Georgia Senate Honors Atlanta Rapper Killer Mike

Killer Mike told the Senate he remembered visiting the state Capitol with a teacher when he was 14 years old.

COURTESY OF ATLANTA DEPARTMENT OF WATERSHED MANAGEMENT

The Georgia Senate honored Killer Mike on Friday morning. And the Atlanta rapper, businessman and political activist took the opportunity to speak not just about his involvement with Atlanta’s water infrastructure, which was the reason for the honor, but also about education, equity and opportunity in Georgia.

“Our children deserve decent housing. Gentrification should not make children poor,” he said to the chamber. “Our school systems deserve more attention. Our teachers deserve more money. Our firemen deserve more money. And our policemen deserve more than new guns. They deserve to have enough cops on the street to be involved in the community.”

Killer Mike’s connection to the city’s water infrastructure is by way of an earlier honor: a giant, custom-built drill being used to build an emergency back-up water supply for the city was named “Driller Mike” in a naming contest put on by the city.

State Sen. Nan Orrock, a Democrat from Atlanta, sponsored the resolutionrecognizing Killer Mike and Atlanta’s work on water infrastructure.

But Killer Mike said his interest in politics goes back before his name being on a drill. He told the Senate he remembered visiting the state Capitol with a teacher when he was 14 years old.

“Because of his course that year I fell in love with my city, with my state, and the political process,” he said. “When I imagined myself here as a kid, I was dressed in all black like Run-DMC and I had on a gold chain. So you guys are indulging the fantasy of a child who made an A in Georgia history.”
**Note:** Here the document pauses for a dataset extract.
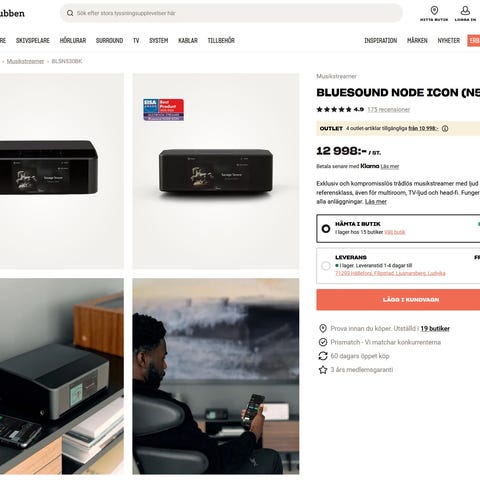Open the Hörlurar menu
480x480 pixels.
(x=73, y=41)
Killer Mike campaigned for Bernie Sanders during the primaries last year. And he said he’d support state Sen. Vincent Fort, one of the other sponsors of the resolution, who’s running for mayor of Atlanta.
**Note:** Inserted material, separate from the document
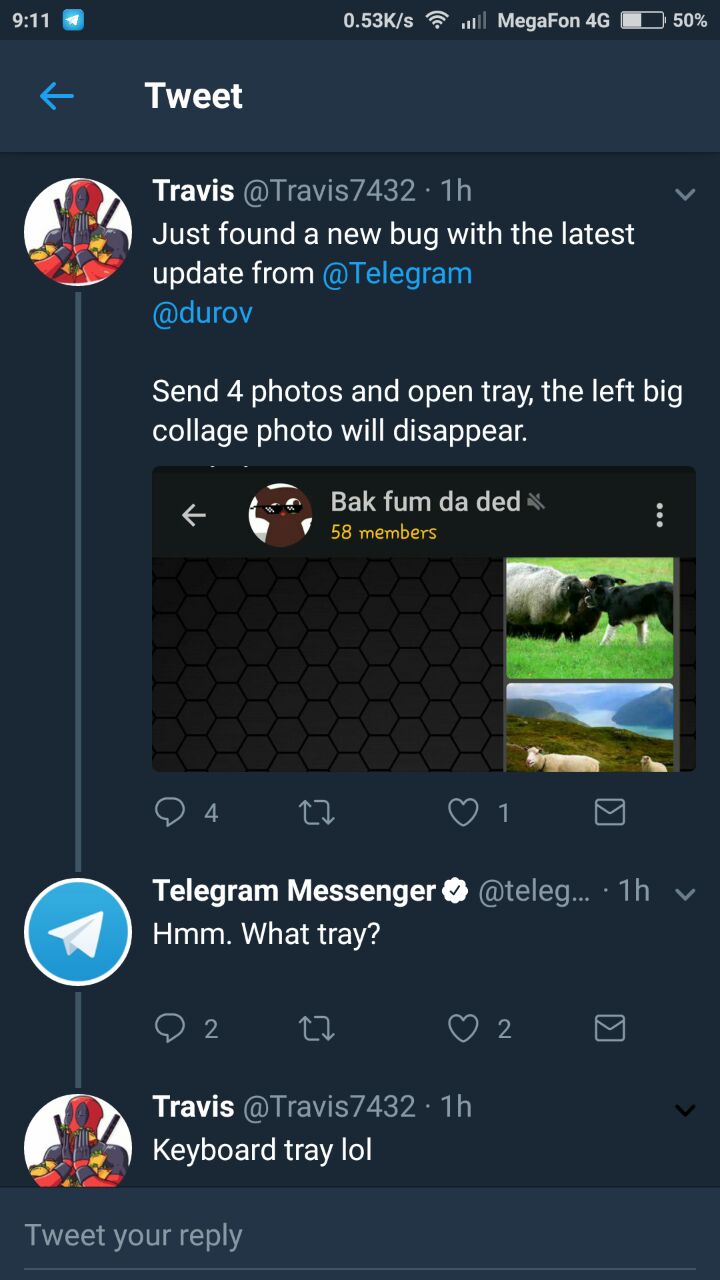Like Travis's bug report tweet

463,812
“You can look forward to me stepping out on his campaign trail, I’m sure,” he said.

Killer Mike added that slaves were not, in fact, immigrants, a reference to Ben Carson’s remarks to Department of Housing and Urban Development employees. And he said that it was a testament to Georgia’s progress that he could speak to the Senate while a portrait of a man whose family owned members of Killer Mike’s family hangs in the state Capitol.

“Shouts out Crawford Long,” he said.

“The charge that I give all of us in this hall today is to make sure that Georgia remains an equitable place not only for water, but for education, for workers’ rights, for where we’re living,” Killer Mike said. “It should be as fair for a rural white man in Georgia who’s trying to live by the land, as it is for a kid on the Westside of Atlanta, trying to survive the concrete.”